La Tunisie dispose, selon beaucoup d'organisations, des procédés de censure sur Internet parmi les plus stricts du monde. Techniquement, il s'agit d'un serveur mandataire qui traite toutes les requêtes HTTP et filtre les sites sur la base de leur nom de domaine.
Du 23 au 27 novembre 2006, Wikipédia et tous les serveurs de la Wikimedia Foundation ne sont plus accessibles depuis la Tunisie. Il est impossible de déterminer si cet épisode relève de la censure ou d'un simple problème technique. Par ailleurs, le site Web de Libération est bloqué à partir du 21 février 2007 à la suite de la parution d'un article du journaliste Taoufik Ben Brik.

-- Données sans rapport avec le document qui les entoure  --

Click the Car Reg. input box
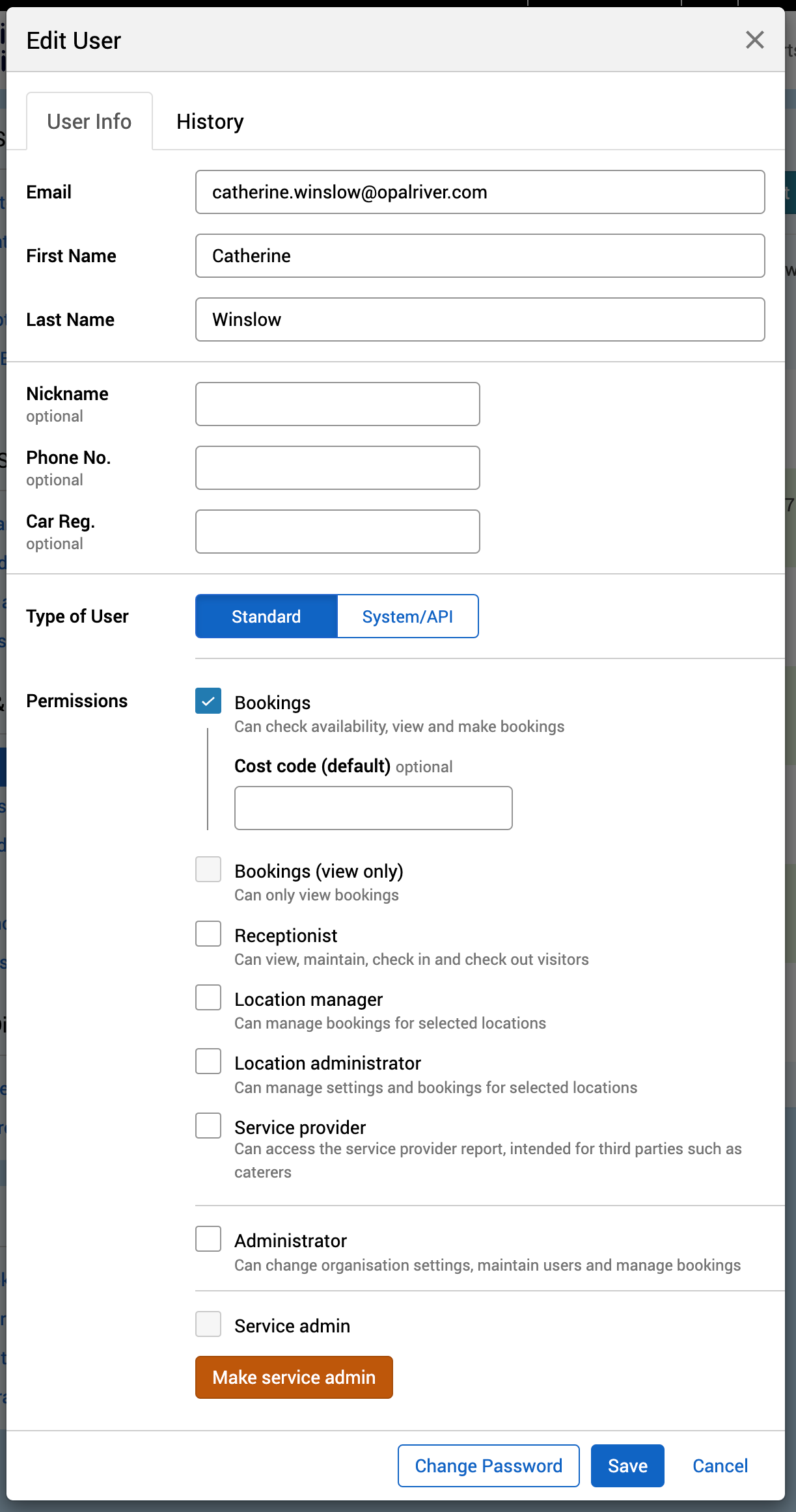This screenshot has width=796, height=1512. [x=337, y=532]
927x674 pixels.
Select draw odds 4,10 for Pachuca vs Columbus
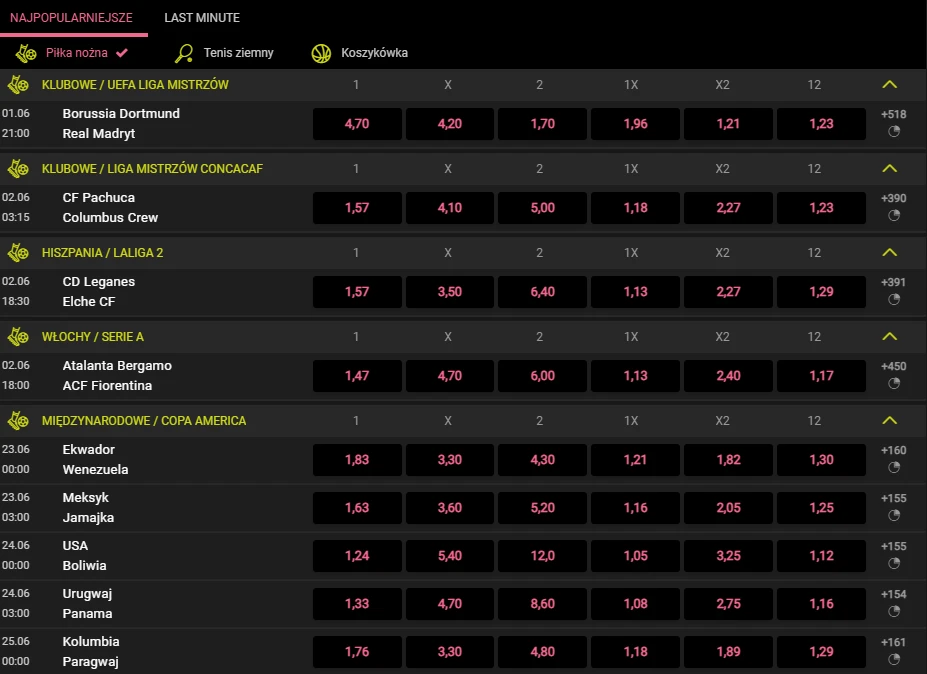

Il est redevenu accessible quelques semaines plus tard.
Fin avril 2010, quelques jours avant les élections municipales et la sortie de prison du journaliste Taoufik Ben Brik, la liste des sites Web bloqués en Tunisie s'allonge : les plates-formes vidéo Blip.tv, Metacafe, Vidoemo et Wat TV, le site de partage de photos Flickr, plusieurs sites d'information (dont 20 minutes, Rue89, Le Nouvel Observateur et ReadWriteWeb France) ainsi que de nombreux blogs tunisiens critiques sont rendus inaccessibles ; une page d'erreur HTTP 404 les remplace. Une protestation pacifique intitulée Sayeb Sala7 s'organise : les internautes tunisiens révoltés par la censure des blogs et les internautes étrangers solidaires prennent une photo d'eux-mêmes avec un panneau réclamant la fin de la censure. Le message est adressé à Ammar, personnage fictif personnifiant la censure du web tunisien et dont le nom est inspiré de l'ancien ministre des Communications Habib Ammar.